How might computations in the brain give rise to consciousness? It’s hard to define what consciousness is exactly. But it is how we experience life. We have a sense of present and we have a sense of the passage of time, the past. Our brain stores memories, and we assign patterns to them to give meaning. We Can make simple predictions about the future, through which we make decisions. Many physicists including the quantum pioneers Niels Bohr and Erwin Schrodinger, have thought that biological systems including brain might behave in ways that are indescribable using classical physics. As quantum theory developed, a number of ways of creating consciousness have been proposed from collapsing wavefunctions to entanglement. But we are still far from learning exactly how this works.
David Bohm asked what happens when we listen to music. As the tune rolls along, we retain a memory of its evolving shape and combine that recollection with our sensory experience of the present, the sounds, chords and feelings of the music we are hearing now.
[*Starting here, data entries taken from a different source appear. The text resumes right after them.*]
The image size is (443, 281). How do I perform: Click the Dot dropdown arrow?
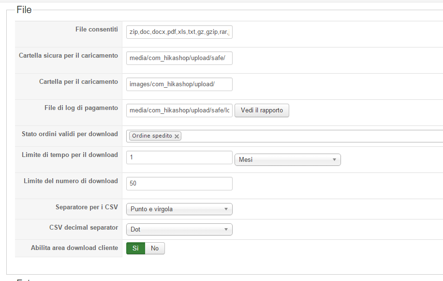coord(226,230)

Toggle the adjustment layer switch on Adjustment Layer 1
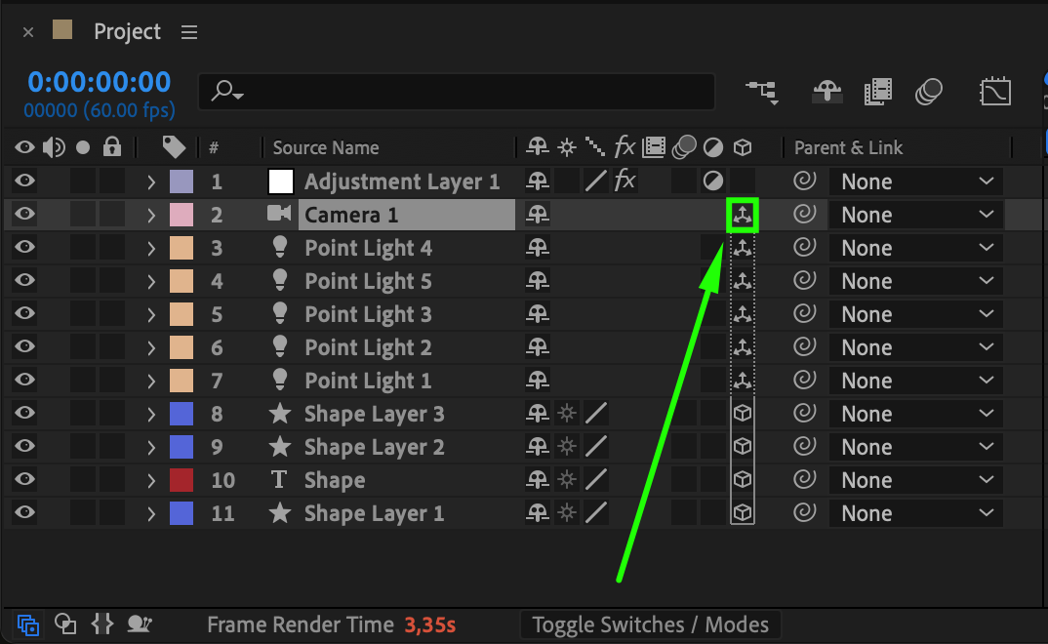click(713, 181)
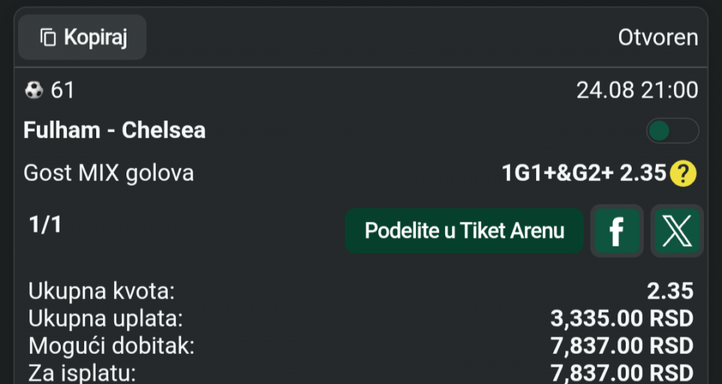The width and height of the screenshot is (722, 384).
Task: Click the Za isplatu payout amount
Action: [622, 373]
It is this blend of historical pattern with our canvas of the present that is our experience of consciousness. Bohm argued that this coherent narrative stems from the underlying order of the universe. Just as photons are both waves and particles and we observe one from under different circumstances, so mind and matter are projections onto our world of deeper order. They are seperate aspects of life being complementary looking at matter tells us nothing about consciousness, and vice versa.
Quantum Brain States:
In 1989, the Oxford mathematician and cosmologist Roger Penrose published one of the most controversial ideas for how consciousness arises in ‘The Emperor’s New Mind’. Penrose revisited Turing’s ideas and argued that the human brain is not a computer. Moreover, the way it operates is fundamentally different and no computer could ever replicate it using logic alone. Penrose went several big steps further, by proposing that consciousness is linked to fluctuations in spacetime due to quantum gravity. Most physicists didn’t like it, why should quantum gravity apply to a soft, wet, gelatinous brain? The artificial intelligence community didn’t like it, as they believed they would one day build a powerful brain simulator.
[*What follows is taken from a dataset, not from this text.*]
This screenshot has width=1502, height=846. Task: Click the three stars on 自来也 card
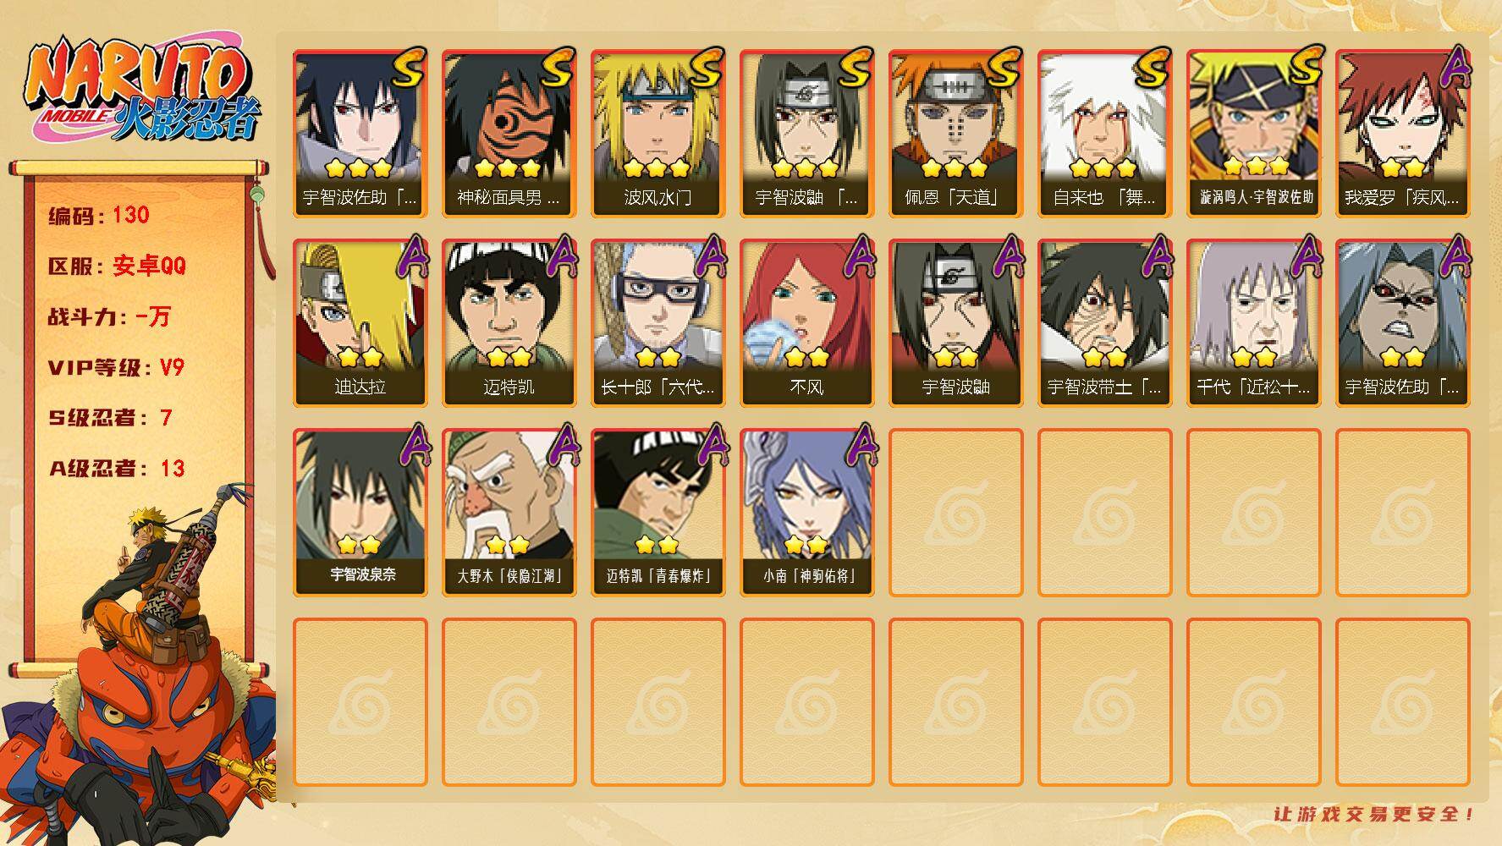tap(1103, 168)
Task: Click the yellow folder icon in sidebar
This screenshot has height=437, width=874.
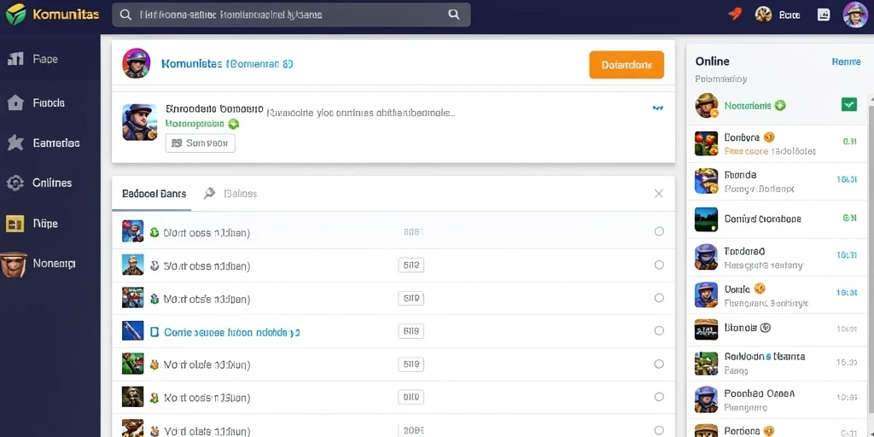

Penrose didn’t know exactly how or where the brain handled these quantum gravity effects. He teamed up with the anaesthesiologist Stuart Hameroff to extend the model, elaborated in Penrose’s 1994 book ‘Shadows of the Mind’. The conscious mind they suggested was made up of many superposed quantum states, each with its own spacetime geometry. The states decay as events unfold, but they didn’t all do so instantaneously. This momentary awareness is our feeling of consciousness. Quantum gravity acts at very tiny scales, smaller than a neuron. Hameroff suggested that this could take place in long polymer structures that lie within neurons and other cells called microtubules. Microtubules provide scaffolding and they also shepherd neurotransmitting chemicals.
Bose-Einstein condensate, wavefunction collapse and the interface between the observer and the observed have been explored as consciousness triggers. And quantum field theory has also been explored as a means of describing brain states. Memory states may be described as many particle systems, a bit like the virtual sea of particles that are associated with quantum fields and empty space. Quantum tunnelling may help along the chemical reactions involved in neuronal signalling.
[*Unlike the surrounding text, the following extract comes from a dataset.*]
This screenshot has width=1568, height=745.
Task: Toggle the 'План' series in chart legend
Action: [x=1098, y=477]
Others physicists have suggested that quantum randomness underlies consciousness, jolting us sequentially from one mindful state to another. Many physicists remain sceptical, though, and have queried whether quantum states could exist in the brain for any length of time. In 1999 paper, the physicist Max Tegmark suggested that decoherence effects would dissemble quantum states on a timescale much shorter than that characteristic of brain signalling. The brain is too big and hot to be a quantum device. So the jury is definitely out on the degree to which quantum theory explains consciousness.